For instance, the curriculum introduces simple interest with percentages and compound interest with exponential functions. If students are only required to substitute numbers into formulas, it becomes a mere technical exercise. However, if they grasp why interest exists and what it reflects in the relationship between money, time, risk, and financial decisions, then math truly becomes a tool for understanding life. Even at university, some programs focus on advanced math with heavy emphasis on calculations, formulas, and models, rather than using math as a tool to solve real-world problems in their fields, making the subject feel difficult and unfamiliar.

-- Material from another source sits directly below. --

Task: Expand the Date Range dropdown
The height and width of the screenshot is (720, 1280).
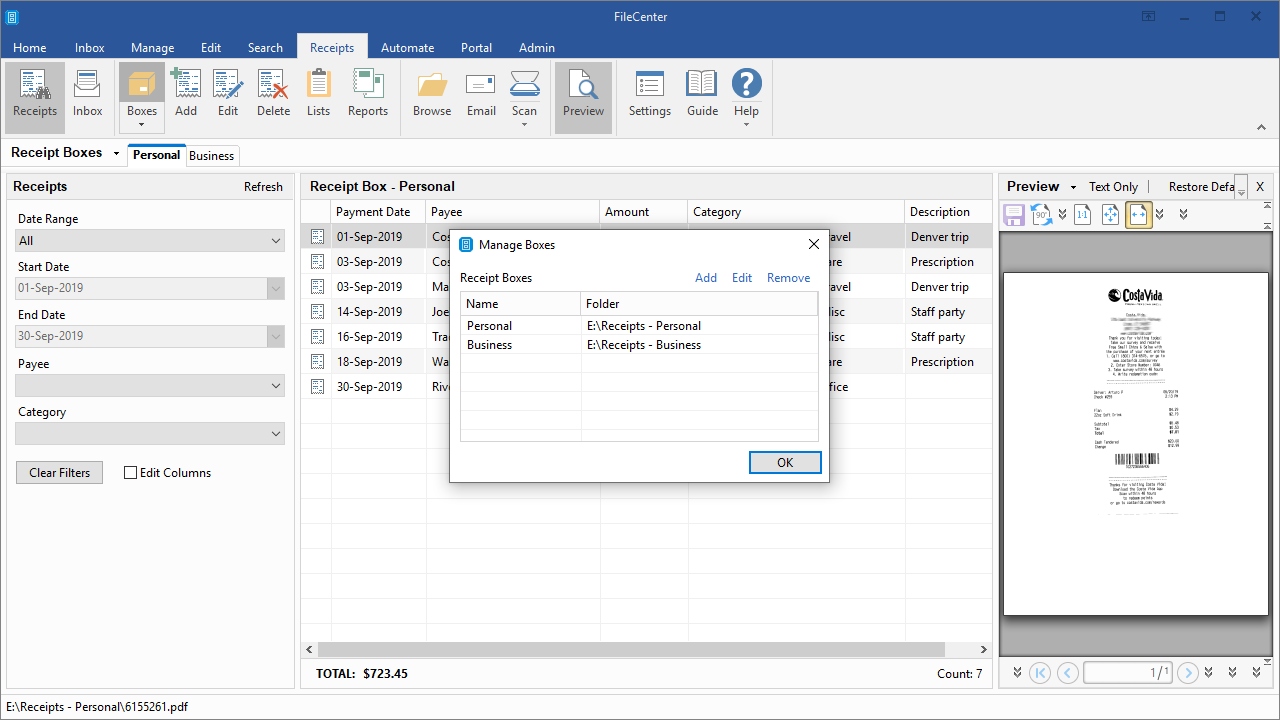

Vinh identifies the biggest obstacle making general education math so rigid as the overemphasis on results. Students are primarily evaluated on correctness and speed, inadvertently creating a standard where quick, accurate answers signify intelligence. However, the thinking process is more crucial than just the final result. The goal of teaching math should extend beyond students "being able to do problems" to "understanding and being able to use" math. When the objective narrows to just the correct answer, both teachers and students tend to skip intermediate thinking steps to reach results quickly. Students might correctly solve familiar problem types but may not grasp the underlying principles, apply them to other problems, or utilize them in daily life.
These shortcomings have been recognized for a long time yet persist due to a "closed loop" between teaching and assessment. Consider two approaches to teaching and learning math: one focuses on memorizing formulas, procedures, and solution techniques; the other starts from fundamental principles, helping students understand concepts, the rationale behind mathematical tools, and their application context. For example, with multiplication tables, the easiest way is rote memorization. Alternatively, one can begin by helping students understand what multiplication is, why it is needed, and then letting them experience it through specific situations, games, and activities.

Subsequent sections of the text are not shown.